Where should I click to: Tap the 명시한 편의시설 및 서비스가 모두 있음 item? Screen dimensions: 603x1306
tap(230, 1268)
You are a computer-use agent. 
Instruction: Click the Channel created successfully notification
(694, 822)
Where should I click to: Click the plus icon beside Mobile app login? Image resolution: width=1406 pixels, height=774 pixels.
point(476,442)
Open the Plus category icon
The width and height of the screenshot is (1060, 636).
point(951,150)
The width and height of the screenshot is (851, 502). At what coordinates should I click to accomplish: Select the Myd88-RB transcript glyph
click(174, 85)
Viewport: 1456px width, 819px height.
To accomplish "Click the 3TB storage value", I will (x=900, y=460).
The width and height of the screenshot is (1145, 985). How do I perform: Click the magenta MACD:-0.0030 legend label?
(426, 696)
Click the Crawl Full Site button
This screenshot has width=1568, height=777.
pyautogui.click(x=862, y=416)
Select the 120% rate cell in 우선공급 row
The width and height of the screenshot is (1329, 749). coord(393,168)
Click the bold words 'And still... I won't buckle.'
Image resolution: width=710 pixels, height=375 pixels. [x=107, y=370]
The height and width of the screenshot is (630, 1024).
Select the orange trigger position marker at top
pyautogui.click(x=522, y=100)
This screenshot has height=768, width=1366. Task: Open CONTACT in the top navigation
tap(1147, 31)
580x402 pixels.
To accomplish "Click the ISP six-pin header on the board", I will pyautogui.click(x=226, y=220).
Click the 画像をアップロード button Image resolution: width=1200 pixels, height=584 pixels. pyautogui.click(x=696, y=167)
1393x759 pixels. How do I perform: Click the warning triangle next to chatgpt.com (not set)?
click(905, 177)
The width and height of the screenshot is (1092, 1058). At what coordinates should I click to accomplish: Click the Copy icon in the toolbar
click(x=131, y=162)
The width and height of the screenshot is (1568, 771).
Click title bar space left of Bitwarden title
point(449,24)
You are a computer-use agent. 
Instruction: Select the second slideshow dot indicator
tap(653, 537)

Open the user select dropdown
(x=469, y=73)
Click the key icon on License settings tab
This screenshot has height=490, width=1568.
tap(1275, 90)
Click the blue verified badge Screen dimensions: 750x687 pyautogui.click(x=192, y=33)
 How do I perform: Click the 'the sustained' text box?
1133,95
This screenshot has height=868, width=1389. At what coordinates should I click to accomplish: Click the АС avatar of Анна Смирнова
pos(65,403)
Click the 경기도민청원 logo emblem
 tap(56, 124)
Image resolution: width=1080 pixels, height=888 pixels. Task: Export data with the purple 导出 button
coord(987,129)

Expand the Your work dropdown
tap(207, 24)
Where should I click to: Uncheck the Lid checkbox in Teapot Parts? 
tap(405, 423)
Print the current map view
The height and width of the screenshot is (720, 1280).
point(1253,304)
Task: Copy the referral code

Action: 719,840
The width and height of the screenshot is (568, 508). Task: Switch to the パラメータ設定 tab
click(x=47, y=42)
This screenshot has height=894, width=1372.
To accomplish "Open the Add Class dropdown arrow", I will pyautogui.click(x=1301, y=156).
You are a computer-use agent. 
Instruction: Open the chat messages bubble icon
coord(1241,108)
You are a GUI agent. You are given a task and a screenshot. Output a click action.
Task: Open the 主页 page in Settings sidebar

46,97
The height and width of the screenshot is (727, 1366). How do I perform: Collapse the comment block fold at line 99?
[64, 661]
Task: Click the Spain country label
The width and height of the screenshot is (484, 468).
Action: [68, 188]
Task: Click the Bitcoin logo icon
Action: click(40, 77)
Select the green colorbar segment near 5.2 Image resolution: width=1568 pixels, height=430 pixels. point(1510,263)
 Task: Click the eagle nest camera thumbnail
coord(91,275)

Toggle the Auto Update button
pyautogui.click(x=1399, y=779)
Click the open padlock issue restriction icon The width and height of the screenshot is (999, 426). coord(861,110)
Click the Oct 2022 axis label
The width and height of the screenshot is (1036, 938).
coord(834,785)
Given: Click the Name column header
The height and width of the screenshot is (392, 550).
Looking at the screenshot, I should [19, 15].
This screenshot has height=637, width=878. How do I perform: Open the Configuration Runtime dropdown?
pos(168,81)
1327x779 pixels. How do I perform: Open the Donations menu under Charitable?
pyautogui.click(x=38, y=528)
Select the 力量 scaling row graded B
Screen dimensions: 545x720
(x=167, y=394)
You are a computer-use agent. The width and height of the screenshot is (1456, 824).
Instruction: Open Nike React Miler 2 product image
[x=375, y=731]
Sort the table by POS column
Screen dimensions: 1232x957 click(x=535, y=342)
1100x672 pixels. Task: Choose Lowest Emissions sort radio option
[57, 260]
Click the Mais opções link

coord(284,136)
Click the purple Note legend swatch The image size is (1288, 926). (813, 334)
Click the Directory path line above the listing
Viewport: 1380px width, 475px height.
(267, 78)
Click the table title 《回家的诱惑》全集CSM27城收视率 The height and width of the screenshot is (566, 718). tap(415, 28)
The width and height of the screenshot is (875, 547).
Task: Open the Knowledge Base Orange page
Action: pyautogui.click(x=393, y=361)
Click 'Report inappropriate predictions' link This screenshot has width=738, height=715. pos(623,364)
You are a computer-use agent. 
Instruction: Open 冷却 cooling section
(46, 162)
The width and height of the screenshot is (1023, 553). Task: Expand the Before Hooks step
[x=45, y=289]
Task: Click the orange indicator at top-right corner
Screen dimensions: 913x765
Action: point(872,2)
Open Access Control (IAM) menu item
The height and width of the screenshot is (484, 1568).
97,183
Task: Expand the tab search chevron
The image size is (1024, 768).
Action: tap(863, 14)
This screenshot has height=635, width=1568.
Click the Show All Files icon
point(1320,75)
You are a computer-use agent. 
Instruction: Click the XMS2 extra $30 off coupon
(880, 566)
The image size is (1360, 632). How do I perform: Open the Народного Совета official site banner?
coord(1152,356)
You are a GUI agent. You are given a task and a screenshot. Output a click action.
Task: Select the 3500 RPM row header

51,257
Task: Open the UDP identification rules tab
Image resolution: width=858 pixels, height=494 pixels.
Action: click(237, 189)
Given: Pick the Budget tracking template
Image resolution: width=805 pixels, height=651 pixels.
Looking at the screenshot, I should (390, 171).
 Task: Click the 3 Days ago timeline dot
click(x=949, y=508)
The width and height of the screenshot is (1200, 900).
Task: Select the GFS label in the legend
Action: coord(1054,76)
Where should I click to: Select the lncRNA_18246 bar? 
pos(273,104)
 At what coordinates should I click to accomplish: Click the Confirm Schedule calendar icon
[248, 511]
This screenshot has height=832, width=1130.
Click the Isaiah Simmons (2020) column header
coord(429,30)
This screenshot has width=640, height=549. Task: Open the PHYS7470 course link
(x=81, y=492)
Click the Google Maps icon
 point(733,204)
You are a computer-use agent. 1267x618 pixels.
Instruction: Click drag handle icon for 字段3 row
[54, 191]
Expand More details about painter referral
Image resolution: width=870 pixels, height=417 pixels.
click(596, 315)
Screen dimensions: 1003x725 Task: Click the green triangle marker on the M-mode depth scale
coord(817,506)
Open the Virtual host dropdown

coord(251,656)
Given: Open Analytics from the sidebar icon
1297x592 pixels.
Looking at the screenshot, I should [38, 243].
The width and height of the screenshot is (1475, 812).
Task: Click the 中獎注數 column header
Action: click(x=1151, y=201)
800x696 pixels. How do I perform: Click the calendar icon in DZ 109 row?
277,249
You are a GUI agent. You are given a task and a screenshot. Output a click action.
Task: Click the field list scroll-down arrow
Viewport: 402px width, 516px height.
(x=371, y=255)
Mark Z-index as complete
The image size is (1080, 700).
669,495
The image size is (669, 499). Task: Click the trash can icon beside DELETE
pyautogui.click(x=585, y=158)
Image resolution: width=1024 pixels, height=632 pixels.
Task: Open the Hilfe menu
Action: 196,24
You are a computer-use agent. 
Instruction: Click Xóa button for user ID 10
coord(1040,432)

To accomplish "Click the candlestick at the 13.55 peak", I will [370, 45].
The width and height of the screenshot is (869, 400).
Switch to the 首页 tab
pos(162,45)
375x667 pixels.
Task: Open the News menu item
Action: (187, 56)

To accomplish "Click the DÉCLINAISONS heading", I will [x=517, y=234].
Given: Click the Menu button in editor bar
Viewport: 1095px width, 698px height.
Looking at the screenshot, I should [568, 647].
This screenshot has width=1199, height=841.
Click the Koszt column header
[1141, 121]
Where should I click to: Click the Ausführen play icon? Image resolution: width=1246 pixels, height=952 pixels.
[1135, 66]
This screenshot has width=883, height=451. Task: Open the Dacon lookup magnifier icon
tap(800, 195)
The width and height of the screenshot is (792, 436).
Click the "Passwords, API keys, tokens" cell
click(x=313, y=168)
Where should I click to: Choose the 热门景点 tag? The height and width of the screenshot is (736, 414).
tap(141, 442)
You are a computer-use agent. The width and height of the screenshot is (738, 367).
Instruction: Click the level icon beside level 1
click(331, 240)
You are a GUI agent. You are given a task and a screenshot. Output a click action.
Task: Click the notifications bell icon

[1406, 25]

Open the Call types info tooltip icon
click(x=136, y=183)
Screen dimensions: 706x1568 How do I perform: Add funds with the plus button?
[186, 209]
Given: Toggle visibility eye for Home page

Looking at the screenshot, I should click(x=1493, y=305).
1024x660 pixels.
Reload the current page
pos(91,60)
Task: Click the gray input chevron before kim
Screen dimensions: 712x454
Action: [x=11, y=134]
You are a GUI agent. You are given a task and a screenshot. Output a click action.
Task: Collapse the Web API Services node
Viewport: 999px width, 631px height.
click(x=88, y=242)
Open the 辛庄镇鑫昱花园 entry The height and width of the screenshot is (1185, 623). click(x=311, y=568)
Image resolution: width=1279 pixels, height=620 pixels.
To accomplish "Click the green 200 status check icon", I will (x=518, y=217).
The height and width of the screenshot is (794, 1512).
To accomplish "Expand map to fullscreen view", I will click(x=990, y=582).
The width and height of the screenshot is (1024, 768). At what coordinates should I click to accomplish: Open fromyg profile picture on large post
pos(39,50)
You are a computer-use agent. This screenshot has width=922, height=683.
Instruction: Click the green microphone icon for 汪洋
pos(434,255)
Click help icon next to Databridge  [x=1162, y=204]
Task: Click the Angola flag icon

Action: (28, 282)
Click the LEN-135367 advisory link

________________________

§ **TASK BRIEF**: Using the entries shown above, reproduce verbatim the lines from the line bearing "Select the orange" to the line bearing "580x402 pixels.", inclusive.

§ **RESPONSE AREA**:
Select the orange trigger position marker at top
pyautogui.click(x=522, y=100)
This screenshot has height=768, width=1366. Task: Open CONTACT in the top navigation
tap(1147, 31)
580x402 pixels.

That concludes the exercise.